### Work request:
Copy out the lines of the material that include the string "checkbox".

### Material for this task:
# # # # #

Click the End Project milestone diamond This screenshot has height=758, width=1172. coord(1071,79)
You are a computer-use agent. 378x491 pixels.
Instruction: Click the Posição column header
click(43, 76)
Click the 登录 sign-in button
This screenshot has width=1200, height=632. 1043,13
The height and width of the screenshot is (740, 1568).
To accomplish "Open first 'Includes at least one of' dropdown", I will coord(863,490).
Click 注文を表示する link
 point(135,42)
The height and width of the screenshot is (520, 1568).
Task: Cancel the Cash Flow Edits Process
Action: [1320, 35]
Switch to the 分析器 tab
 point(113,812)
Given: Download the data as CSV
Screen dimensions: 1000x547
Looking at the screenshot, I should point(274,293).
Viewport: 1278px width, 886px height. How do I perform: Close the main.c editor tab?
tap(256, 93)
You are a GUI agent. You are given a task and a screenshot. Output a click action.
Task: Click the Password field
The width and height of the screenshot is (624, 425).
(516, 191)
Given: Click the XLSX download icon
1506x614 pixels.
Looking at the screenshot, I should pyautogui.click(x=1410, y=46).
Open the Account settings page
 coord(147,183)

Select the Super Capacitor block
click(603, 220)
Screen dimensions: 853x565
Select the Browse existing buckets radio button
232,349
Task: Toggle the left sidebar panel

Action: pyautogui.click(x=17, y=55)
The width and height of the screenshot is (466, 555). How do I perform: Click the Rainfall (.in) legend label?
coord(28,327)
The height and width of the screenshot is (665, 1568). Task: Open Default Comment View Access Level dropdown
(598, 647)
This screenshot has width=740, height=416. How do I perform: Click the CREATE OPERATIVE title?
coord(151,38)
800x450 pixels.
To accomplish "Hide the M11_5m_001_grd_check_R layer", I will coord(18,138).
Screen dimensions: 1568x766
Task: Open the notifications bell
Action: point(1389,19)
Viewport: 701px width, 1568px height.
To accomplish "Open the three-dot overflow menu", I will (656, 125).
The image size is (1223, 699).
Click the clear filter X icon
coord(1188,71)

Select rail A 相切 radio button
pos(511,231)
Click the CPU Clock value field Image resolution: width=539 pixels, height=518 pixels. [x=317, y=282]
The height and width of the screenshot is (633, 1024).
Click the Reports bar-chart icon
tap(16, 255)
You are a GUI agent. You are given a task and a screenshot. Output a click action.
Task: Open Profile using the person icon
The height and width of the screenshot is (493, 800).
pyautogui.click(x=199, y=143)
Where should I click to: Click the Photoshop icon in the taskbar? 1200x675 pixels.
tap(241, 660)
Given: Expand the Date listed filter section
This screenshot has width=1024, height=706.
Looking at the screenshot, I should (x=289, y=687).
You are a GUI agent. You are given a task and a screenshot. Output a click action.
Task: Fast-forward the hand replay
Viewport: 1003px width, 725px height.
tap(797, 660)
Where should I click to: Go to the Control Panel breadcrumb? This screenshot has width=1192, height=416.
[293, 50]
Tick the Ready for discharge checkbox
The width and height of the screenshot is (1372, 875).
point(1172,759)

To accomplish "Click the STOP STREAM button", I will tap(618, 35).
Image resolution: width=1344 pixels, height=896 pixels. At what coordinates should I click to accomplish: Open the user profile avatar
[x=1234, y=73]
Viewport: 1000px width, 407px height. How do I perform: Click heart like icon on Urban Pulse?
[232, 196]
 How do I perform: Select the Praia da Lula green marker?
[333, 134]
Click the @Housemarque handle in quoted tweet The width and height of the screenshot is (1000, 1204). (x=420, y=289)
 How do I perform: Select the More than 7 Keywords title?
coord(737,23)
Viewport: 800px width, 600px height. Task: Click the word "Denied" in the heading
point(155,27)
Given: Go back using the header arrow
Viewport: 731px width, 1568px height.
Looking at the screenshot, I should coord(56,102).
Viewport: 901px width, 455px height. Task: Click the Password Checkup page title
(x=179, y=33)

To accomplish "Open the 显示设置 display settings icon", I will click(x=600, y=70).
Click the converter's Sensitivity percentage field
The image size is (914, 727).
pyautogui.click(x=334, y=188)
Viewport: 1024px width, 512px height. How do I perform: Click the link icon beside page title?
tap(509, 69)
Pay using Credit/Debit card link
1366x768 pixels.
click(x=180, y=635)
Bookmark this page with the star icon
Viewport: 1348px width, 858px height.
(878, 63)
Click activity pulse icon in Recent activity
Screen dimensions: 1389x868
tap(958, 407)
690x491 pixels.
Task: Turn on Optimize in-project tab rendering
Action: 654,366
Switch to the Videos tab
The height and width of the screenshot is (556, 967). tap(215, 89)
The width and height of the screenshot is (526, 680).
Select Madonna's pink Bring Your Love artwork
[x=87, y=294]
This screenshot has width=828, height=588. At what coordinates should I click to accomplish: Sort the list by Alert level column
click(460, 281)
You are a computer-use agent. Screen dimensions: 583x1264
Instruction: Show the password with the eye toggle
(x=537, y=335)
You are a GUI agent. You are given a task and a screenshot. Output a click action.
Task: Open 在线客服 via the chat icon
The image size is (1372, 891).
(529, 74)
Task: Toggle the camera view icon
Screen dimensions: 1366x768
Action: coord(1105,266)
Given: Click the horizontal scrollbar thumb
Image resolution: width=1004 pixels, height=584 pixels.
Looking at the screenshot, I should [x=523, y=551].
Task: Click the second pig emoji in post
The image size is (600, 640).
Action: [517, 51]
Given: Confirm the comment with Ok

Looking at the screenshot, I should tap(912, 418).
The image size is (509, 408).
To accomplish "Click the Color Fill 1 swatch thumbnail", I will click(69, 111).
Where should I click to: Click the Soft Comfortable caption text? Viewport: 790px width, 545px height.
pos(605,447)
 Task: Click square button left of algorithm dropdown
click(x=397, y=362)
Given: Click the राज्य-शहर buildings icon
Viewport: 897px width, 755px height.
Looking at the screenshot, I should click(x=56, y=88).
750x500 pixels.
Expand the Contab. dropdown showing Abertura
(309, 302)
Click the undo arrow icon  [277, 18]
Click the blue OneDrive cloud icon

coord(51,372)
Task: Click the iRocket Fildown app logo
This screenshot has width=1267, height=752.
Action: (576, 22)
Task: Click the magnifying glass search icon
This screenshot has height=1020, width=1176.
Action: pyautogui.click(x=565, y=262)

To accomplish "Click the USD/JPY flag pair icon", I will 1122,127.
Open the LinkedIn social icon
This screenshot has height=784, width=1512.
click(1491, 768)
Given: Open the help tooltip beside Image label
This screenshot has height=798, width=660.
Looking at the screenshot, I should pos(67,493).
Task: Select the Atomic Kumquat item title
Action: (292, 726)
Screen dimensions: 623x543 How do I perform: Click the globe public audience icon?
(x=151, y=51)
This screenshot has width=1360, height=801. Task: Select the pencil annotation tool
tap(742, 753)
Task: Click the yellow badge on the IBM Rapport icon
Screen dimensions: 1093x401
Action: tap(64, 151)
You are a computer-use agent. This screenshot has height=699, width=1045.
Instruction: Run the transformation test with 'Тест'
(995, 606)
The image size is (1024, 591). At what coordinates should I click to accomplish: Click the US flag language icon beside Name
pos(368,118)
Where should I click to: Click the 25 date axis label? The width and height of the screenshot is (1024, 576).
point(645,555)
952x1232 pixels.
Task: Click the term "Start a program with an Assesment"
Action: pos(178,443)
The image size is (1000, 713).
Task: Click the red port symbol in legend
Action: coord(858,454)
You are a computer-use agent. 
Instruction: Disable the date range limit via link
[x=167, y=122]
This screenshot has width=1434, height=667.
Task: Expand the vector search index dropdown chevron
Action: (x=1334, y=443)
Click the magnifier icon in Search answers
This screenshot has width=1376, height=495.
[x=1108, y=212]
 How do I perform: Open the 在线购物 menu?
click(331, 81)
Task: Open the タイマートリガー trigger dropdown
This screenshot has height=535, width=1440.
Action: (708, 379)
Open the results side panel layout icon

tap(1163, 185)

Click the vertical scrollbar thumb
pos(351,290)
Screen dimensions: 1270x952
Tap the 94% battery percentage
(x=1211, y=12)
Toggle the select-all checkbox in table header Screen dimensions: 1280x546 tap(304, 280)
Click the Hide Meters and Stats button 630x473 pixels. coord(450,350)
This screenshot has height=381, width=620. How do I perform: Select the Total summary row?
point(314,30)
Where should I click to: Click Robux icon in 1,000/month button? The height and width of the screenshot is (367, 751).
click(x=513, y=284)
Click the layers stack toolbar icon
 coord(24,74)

# # # # #

### Your response:
Tick the Ready for discharge checkbox
Toggle the select-all checkbox in table header Screen dimensions: 1280x546 tap(304, 280)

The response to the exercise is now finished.